Authors: Isaac Asimov
Cooper se acercó un poco más a lo que estaba seguro que era la verdad.
—Pero yo quiero trabajar sobre los siglos primitivos. Quiero hacer una investigación original sobre ellos. Trabajar sobre los 500 no sería exactamente lo que quiero.
En ese momento, si Manfield sabía algo, no podría resistir la tentación de hacer alguna alusión. Pero o Manfield no sabía nada o era demasiado listo para caer en una trampa, o —y esto Cooper lo rechazaba con amargura— todas las especulaciones de Cooper estaban equivocadas.
—Siempre habrá tiempo libre para que puedas dedicarlo a tu afición, hijo —le dijo Manfield.
Sonrió de nuevo, pero hasta sus sonrisas parecían esconder un matiz de pena. Sus estudiantes, todos los cuales le querían, no sabían nada de su pasado. Jamás hablaba de él, ni tan siquiera con Cooper, que había pasado con él la mayor parte de su tiempo. De algún modo se había filtrado hasta los estudiantes la información de que había nacido en los milenios más adelantados ("los cuandos altos", como decía la frase hecha), y lo aceptaban sin demasiado interés por buscar una prueba de ello. Se decía que en tiempos había sido programador, un matemático muy destacado, un buen candidato para el Gran Consejo Pantemporal y que lo había tirado todo por la borda para convertirse en instructor de novatos en los lejanos siglos de los cuandos bajos.
—¿Cómo te encuentras? —preguntó Manfield.
—Un poco asustado. Un poco nervioso —dijo Cooper con sinceridad—. Ya sabes que nunca he estado en ningún cuando, excepto el viaje de estudios al 40, y eso fue solamente un informe de dos días acerca de la vida municipal bajo condiciones descentralizadas.
Lo que no añadió fue que sólo mediante muchas súplicas consiguió que se le permitiese ir, aunque se trataba de un trabajo elemental para el resto de la clase.
Y a la mañana siguiente, Brinsley Sheridan Cooper había cogido una pequeña cabina cronomóvil unipersonal y había pasado, en solitario, por los corredores de la eternidad.

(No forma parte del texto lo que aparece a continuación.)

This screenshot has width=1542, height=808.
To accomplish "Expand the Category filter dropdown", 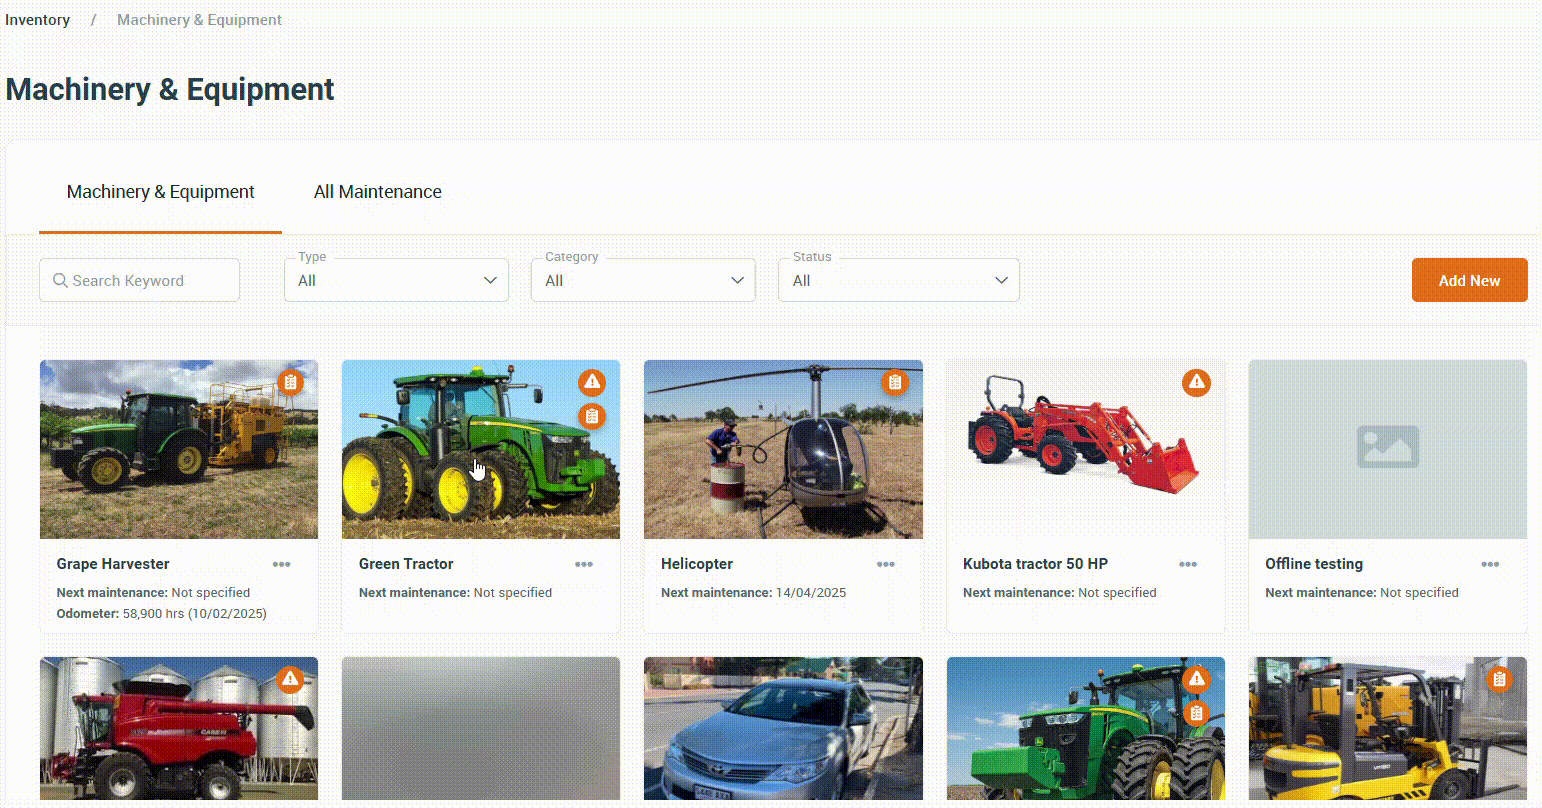I will 644,280.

La cabina no cruzaba el espacio en el sentido usual del término y, por supuesto, no cruzaba el tiempo ya que la eternidad cortocircuitaba todo el tiempo desde el siglo 28 (el primer siglo de la eternidad, un hecho que constituía el título de fama más grande y orgullosamente proclamado por el 28) hasta la insondable muerte entrópica que se hallaba hacia delante.
Pero, ¡santo Cronos!, la cabina cruzaba, sobrevolaba o bordeaba algo. Cooper seguía careciendo del entrenamiento necesario y era lo bastante joven como para preguntarse qué era ese algo.
Sus preguntas no le ayudaron. Fuese lo que fuese, siguió sin saber de qué se trataba, pero pasó, y luego hubo un pulcro y pequeño cartel en el que se podía leer 575 en el sistema de numeración local al igual que en estándar atemporal. (Había incluso una lengua estándar atemporal que, fuese por lo que fuese, raramente se usaba fuera de los informes oficiales. Los dialectos locales, parecía, eran más satisfactorios y Manfield solía explicar eso calificándolo de una expresión inconsciente del impulso de "volver-al-tiempo".)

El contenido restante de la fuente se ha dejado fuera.